2. The Benefit of Reliability
What do you do if, on the last day of the month, your sales team can’t access their quote software because your internet is down? What can you do if you’re in a video conference, or worse delivering a webinar, and your internet cuts out or slows to a crawl? If your internet is unreliable, you can never rely on it being fast when you need it to be.

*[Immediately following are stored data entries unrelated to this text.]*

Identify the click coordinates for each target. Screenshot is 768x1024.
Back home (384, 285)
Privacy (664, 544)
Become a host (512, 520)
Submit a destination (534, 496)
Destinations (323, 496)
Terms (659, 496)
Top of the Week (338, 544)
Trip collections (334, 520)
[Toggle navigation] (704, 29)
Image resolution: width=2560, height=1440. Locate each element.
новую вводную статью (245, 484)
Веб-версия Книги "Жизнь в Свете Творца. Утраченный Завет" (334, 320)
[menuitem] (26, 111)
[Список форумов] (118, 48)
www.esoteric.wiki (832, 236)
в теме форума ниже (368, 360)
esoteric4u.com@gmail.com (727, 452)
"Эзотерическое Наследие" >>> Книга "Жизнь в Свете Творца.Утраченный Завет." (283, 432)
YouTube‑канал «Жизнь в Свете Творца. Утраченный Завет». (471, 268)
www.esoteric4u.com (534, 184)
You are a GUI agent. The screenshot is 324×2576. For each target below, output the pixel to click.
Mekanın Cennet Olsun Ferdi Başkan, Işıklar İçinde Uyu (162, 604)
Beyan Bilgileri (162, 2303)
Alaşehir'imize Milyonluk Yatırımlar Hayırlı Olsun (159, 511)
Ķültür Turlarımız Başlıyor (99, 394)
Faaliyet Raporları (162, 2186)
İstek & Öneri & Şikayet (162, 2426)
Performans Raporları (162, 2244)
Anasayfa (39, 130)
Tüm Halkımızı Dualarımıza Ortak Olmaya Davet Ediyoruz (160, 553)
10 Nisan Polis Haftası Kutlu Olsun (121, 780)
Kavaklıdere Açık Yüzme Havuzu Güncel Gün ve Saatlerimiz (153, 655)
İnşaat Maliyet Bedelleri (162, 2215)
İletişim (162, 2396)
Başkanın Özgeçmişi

A major benefit of a leased line over a standard broadband package is that your line is kept separate from the bundles of standard broadband lines. A leased line is a private data cable, meaning you don’t have to share maintenance requirements with many others, so the chances of an outage affecting you are significantly reduced.
3. The Impact of Latency
When you’re in an important video-conference, the last thing you want is to have to wait seconds after you say something before those on the other end hear it. Worse, if your financial software is in the cloud, do you want your finance team waiting every time they click a button before they can continue their work?
Leased lines have a much lower latency than standard broadband bundles, meaning responses and VoIP calls will run smoother and more fluidly. It’s all well and good having a high broadband speed, but if your latency is too high, everything will feel sluggish and unresponsive all the same. Latency affects VoIP and web-conferencing software such as Skype and Webex; the higher your latency, the larger the gap between you saying something and the other people in the meeting hearing it, and vice versa. With the low latency of a leased line, you can have a smooth conversation with colleagues or clients without the awkward “wait times” of standard broadband, and cloud-based software will respond as quickly as desktop based applications.
4. The Confidence from a Service Level Agreement (SLA)
If your internet goes down, how much of your business can operate? As more software and company processes transition to the cloud, we’re relying on having a smooth internet connection more and more these days. If your internet goes down, what recourse do you have against your provider? If they don’t provide a Service Level Agreement (SLA), the chances are outages are expected, and your provider has no responsibility to reimburse you or fix the problem in a hurry.
Most of the major broadband providers offer a resolution time of “as soon as possible” for faults, meaning a major outage can leave you without internet for days, and minor faults can leave an entire company running slowly for weeks until they are corrected. With a leased line you get a proper SLA, meaning the provider keeps downtime to an absolute minimum.